Configure VPC peering

You can use VPC Network Peering to let Datastream communicate with resources in your Virtual Private Cloud (VPC) network privately. The VPC Network Peering connection between your VPC network and the Datastream VPC network allows Datastream to connect to:

The VPC Network Peering connection between your VPC network and the Datastream VPC network doesn't let Datastream connect to:

To establish connectivity between Datastream and a resource that's only accessible from your VPC network, you can use a network address translation (NAT) VM in your VPC network. A common use case for a NAT VM is when Datastream needs to connect to a Cloud SQL instance.

This page describes an example NAT VM configuration that lets Datastream privately connect to a Cloud SQL instance.

Datastream user flow diagram

VPC peering prerequisites

Before you create a private connectivity configuration, you need to take the following steps so that Datastream can create the VPC peering connection to your project:

  • Have a VPC network that can peer to Datastream's private network and that meets the requirements described in the VPC Network Peering page. For more information about creating this network, see Using VPC Network Peering.
  • Identify an available IP range (with a CIDR block of /29) on the VPC network. This can't be an IP range that already exists as a subnet, a private services access pre-allocated IP range, or any route (other than the default 0.0.0.0 route) that includes the IP range. Datastream uses this IP range to create a subnet so that it can communicate with the source database. The following table describes valid IP ranges.
Range Description
10.0.0.0/8
172.16.0.0/12
192.168.0.0/16
Private IP addresses RFC 1918
100.64.0.0/10 Shared address space RFC 6598
192.0.0.0/24 IETF protocol assignments RFC 6890
192.0.2.0/24 (TEST-NET-1)
198.51.100.0/24 (TEST-NET-2)
203.0.113.0/24 (TEST-NET-3)
Documentation RFC 5737
192.88.99.0/24 IPv6 to IPv4 relay (deprecated) RFC 7526
198.18.0.0/15 Benchmark testing RFC 2544
  • Verify that Google Cloud and the on-premises firewall allow traffic from the selected IP range.
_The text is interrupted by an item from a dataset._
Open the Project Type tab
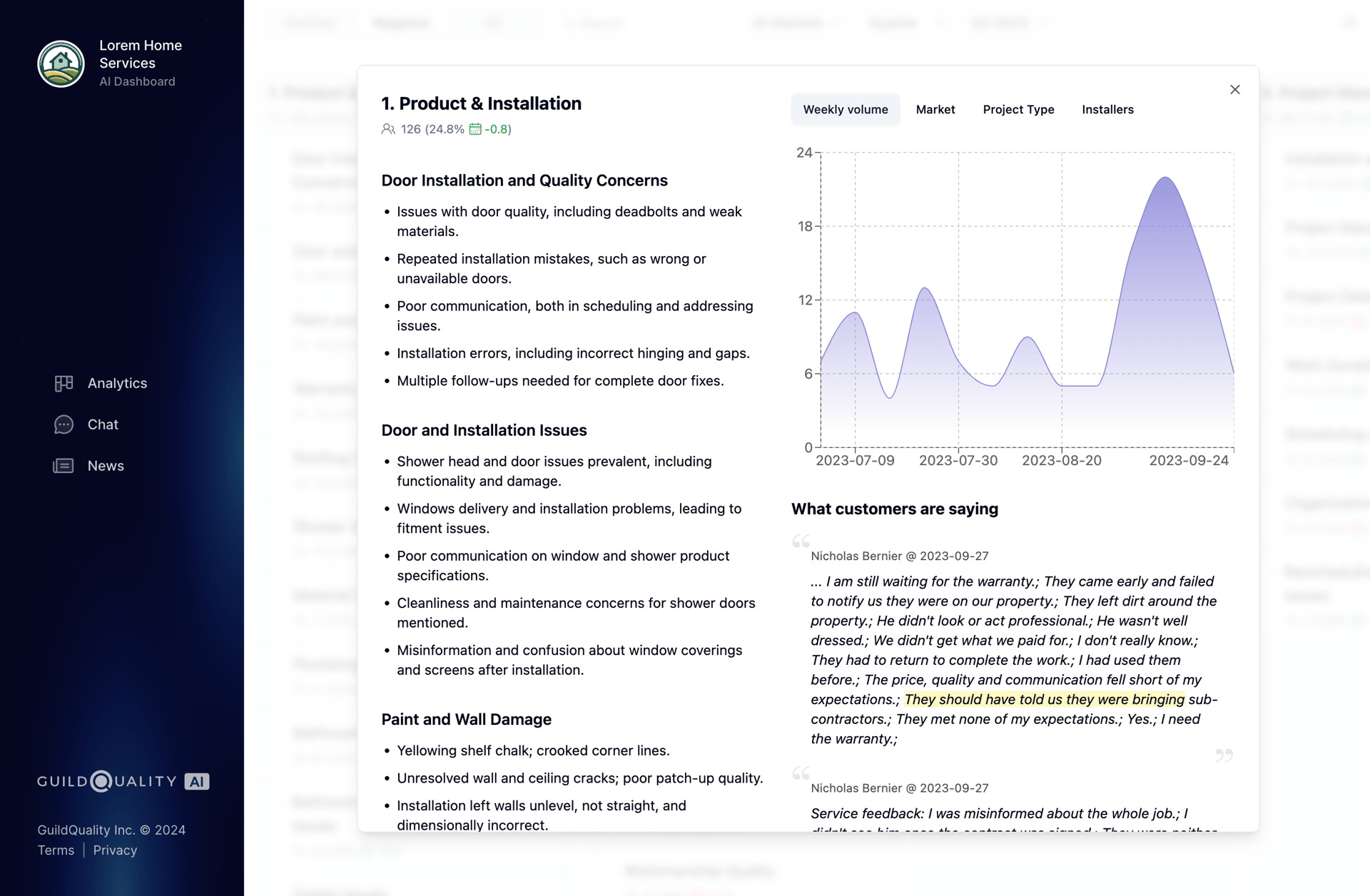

If they don't, then create an ingress firewall rule that allows traffic on the source database port, and make sure that the IPv4 address range in the firewall rule is the same as the IP address range allocated when creating the private connectivity resource:

    gcloud compute firewall-rules create FIREWALL-RULE-NAME \
      --direction=INGRESS \
      --priority=PRIORITY \
      --network=PRIVATE_CONNECTIVITY_VPC \
      --project=VPC_PROJECT \
      --action=ALLOW \
      --rules=FIREWALL_RULES \
      --source-ranges=IP-RANGE
      

    Replace the following:

    • FIREWALL-RULE-NAME: The name of the firewall rule to create.
    • PRIORITY: The priority for the rule, expressed as an integer between 0 and 65535, inclusive. The value needs to be lower than the value set for the block traffic rule, if it exists. Lower priority values imply higher precedence.
    • PRIVATE_CONNECTIVITY_VPC: The VPC network that can peer to the Datastream private network and that meets the requirements described in the VPC Network Peering page. This is the VPC you specify when you create your private connectivity configuration.
    • VPC_PROJECT: The project of the VPC network.
    • FIREWALL_RULES: The list of protocols and ports to which the firewall rule applies, for example tcp:80. The rule needs to allow TCP traffic to the IP address and the port of the source database, or of the proxy. Because private connectivity can support multiple databases, the rule needs to consider the actual usage of your configuration.
    • IP-RANGE: The range of IP addresses that Datastream uses to communicate with the source database. This is the same range you indicate in the Allocate an IP range field when you create your private connectivity configuration.

      You might also need to create an identical egress firewall rule to allow traffic back to Datastream.

  • Are assigned to a role that contains the compute.networks.list permission. This permission gives you the required IAM permissions to list VPC networks in your project. You can find which roles contain this permission by viewing IAM permissions reference.

Shared VPC prerequisites

If you're using Shared VPC, then you must complete the following actions in addition to the steps described in the VPC prerequisites section:

  1. On the service project:

    1. Enable the Datastream API.
    2. Obtain the email address used for the Datastream service account. Datastream service accounts are created when you perform one of the following:

      • You create a Datastream resource, such as a connection profile or a stream.
      • You create a private connectivity configuration, select your shared VPC and click Create Datastream Service Account. The service account is created in the host project.

      To obtain the email address used for the Datastream service account, find the Project number in the Google Cloud console home page. The email address of the service account is service-[project_number]@gcp-sa-datastream.iam.gserviceaccount.com.

  2. On the host project:

    1. Grant the compute.networkAdmin Identity and Access Management (IAM) role permission to the Datastream service account. This role is only required when you create the VPC peering. After the peering is established, you no longer need the role.

      If your organization doesn't allow granting the permission, create a custom role with the following minimum permissions to create and delete private connection resources:

    For more information about custom roles, see Create and manage custom roles.

Set up a NAT VM

  1. Identify the IP address of the Cloud SQL instance to which Datastream needs to connect.

  2. Identify your VPC network. This is the VPC network that's connected to the Datastream VPC network using VPC Network Peering.

  3. If you haven't already, create a private connectivity configuration in Datastream. This creates the VPC Network Peering connection that connects your VPC network and the Datastream VPC network. Take note of the IP address range used by the Datastream private connectivity configuration.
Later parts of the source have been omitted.